*** Opening Document passage ***

Nearly all crust! And the French, it is needless to say, dote on this crust. For the crumb they have no liking; often you may see a Frenchman poke out with his thumb what little crumb there is and leave it on his plate.
How different this from the practices prevalent among the least gastronomic of civilized nations—the English and the Americans!
The English way was graphically described in the "Observations on Mastication" which Dr. Campbell contributed to the London "Lancet" (July and August, 1903):
"Witness the fashion of eating bread-and-butter at any place of refreshment, and the last thing you will be served with is a plateful of crusts of bread. Many establishments, indeed, make a regular practice of giving away their crusts as unsaleable. Thus, the rectangular loaves used for bread-and-butter in the aërated bread-shops are cut transversely into slices, each loaf thus yielding two end crusts which are put into baskets for the poor, only the soft crumby pieces being reserved for the customers."
Similar practices prevail in the United States and Canada.
The lowest biological specimen—mere gastronomic protoplasm—is the pale, ten-dollar-a-week clerk whose deadly substitute for bread is the half-baked dough ("butter cake") he eats at lunch time—a dyspeptic mess without the suspicion of a crust on it. His taste, unfortunately, is shared by some of the well-to-do, whose education has been neglected. Two youths walked into the breakfast room of an Italian hotel one morning and sat down at the table next to ours. The first thing they did was to push away the nicely browned crusty rolls and ask the waiter if he had any "soft bread." He had none, of course. He should have told them—I came near doing it myself—that those Italian rolls, though not equal to the best Parisian, had much more flavor and were much more digestible than the home-made crumb they were crying for—like babes for pap, though their teeth looked sound.
In many New York hotels and restaurants, imitations of Parisian loaves or rolls are now placed on the tables. Some of them are quite good—a great improvement on the ordinary American bread—yet most of the diners look at them askance. In downtown lunch places, if you fee the waiter regularly, he will not insult you by putting a crusty end piece on your plate. I always fee well, and therefore have the greatest difficulty in making the waiters believe that I sincerely, honestly and truly prefer an end piece—a particularly brown one at that. Some of them look at me with the incredulous expression of the farmer who, on seeing a giraffe, exclaimed, "There ain't no such animal!"

*** Closing Document passage ***
*** Opening Material supplied ***

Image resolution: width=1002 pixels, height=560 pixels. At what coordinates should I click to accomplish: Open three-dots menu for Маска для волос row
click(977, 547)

*** Closing Material supplied ***
*** Opening Material supplied ***

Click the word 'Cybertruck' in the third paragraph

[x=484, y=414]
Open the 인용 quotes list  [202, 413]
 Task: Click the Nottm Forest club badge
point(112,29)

*** Closing Material supplied ***

_Exercise description_
Continue the text on bread crust from its last sentence.

_Exercise response_
It is needless to say that I prefer the golden-hued end-piece because I find it infinitely richer in flavor than the crumb. It is for the same reason, principally, that the French insist on having crusty bread. There are other reasons—they may not be aware of them but instinctively they act on them. Let me give them in the words of a distinguished medical man—the same Dr. Campbell, Physician to the London Northwest Hospital, whose words I have just quoted. "Loaves," he writes, "should be shaped so as to give a maximum of crust and a minimum of crumb, and should be baked hard. Such loaves are quite as nutritious as the ordinary ones, and much more digestible, containing as they do an abundance of dextrine and not a little maltose, and compelling efficient mastication, especially if eaten, as they should be, without any fluid. A lady who has been catering for a large number of girls gives the bread in this way, and she tells me that there is keen competition for the most crusty portions."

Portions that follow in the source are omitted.